One nice thing about Lite is that it's a lot easier to just include the operations you need (compared to TensorFlow 'classic'), there's fusion for common patterns, and the base interpreter is only 70KB. That covers a lot of the advantages of using XLA for mobile apps. In return you have the ability to load models separately from the code, and the ops are hand-optimized for ARM.
I'm still a fan of XLA, and I expect the two will grow closer over time, but I think Lite is better for a lot of scenarios on mobile.
How about quantization? Does tensorflow lite perform quantization or is it tensorflow supposed to do it? Is it iterative process or straightforward? Or are you training quantized models as nn api docs say?
The quantization is done with a special training script that is quantization aware. We will be open sourcing a mobilenet quantized training script to show how to do this soon.

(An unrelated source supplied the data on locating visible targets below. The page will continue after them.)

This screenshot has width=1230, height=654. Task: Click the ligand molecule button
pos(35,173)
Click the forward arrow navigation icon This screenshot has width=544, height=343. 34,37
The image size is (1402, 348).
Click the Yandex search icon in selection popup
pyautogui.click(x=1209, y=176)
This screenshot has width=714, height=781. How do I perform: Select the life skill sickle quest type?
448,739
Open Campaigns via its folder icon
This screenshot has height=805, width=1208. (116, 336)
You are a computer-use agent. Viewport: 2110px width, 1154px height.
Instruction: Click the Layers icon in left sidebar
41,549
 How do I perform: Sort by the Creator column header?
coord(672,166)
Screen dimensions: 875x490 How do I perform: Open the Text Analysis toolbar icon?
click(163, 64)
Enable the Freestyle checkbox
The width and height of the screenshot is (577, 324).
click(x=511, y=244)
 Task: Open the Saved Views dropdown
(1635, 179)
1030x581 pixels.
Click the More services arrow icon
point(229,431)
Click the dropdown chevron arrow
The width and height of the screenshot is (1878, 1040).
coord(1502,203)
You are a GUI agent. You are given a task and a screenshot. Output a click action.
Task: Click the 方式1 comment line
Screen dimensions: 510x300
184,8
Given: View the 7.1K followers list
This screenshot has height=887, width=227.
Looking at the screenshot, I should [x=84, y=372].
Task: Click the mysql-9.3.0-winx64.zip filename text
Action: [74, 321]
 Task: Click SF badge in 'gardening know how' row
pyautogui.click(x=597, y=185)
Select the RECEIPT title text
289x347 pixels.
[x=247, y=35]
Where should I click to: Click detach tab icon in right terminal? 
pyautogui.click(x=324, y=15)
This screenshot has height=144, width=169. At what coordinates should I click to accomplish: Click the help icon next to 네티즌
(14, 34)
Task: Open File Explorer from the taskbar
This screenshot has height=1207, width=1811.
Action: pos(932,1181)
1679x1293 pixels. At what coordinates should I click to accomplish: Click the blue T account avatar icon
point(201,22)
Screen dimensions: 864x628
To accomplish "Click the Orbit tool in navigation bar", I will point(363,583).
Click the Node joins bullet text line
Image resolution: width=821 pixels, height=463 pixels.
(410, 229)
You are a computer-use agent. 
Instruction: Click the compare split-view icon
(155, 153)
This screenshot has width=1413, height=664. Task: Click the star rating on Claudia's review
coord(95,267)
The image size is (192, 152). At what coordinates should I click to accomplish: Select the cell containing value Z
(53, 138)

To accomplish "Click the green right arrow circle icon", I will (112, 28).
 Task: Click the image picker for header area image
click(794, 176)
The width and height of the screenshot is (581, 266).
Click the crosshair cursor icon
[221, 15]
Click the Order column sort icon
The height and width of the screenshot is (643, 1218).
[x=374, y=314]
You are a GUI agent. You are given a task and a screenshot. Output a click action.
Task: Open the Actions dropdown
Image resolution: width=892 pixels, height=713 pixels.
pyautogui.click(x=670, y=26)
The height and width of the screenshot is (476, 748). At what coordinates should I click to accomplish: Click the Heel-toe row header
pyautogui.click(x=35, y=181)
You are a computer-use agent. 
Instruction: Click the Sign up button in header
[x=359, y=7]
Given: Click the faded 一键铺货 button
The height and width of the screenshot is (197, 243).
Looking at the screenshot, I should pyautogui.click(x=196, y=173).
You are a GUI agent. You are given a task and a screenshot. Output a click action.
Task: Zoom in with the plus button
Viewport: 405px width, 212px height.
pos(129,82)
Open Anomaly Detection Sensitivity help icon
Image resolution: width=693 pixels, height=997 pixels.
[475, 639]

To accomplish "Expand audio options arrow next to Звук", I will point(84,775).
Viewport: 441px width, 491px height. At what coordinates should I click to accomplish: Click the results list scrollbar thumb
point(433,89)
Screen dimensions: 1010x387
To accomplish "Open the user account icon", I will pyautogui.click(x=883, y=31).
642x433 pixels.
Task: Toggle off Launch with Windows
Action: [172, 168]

TensorFlow Lite is an interpreter in contrast with XLA which is a compiler. The advantage of TensorFlow lite is that a single interpreter can handle several models rather than needing specialized code for each model and each target platform. TensorFlow Lite’s core kernels have also been hand-optimized for common machine learning patterns. The advantage of compiler approaches is fusing many operations to reduce memory bandwidth (and thus speed). TensorFlow lite fuses many common patterns in the TensorFlow converter. We are of course excited about the possibility of using JIT techniques and using XLA technology within the TensorFlow Lite interpreter or as part of the TensorFlow Lite converter as a possible future direction.
I'm still a fan of XLA, and I expect the two will grow closer over time, but I think Lite is better for a lot of scenarios on mobile.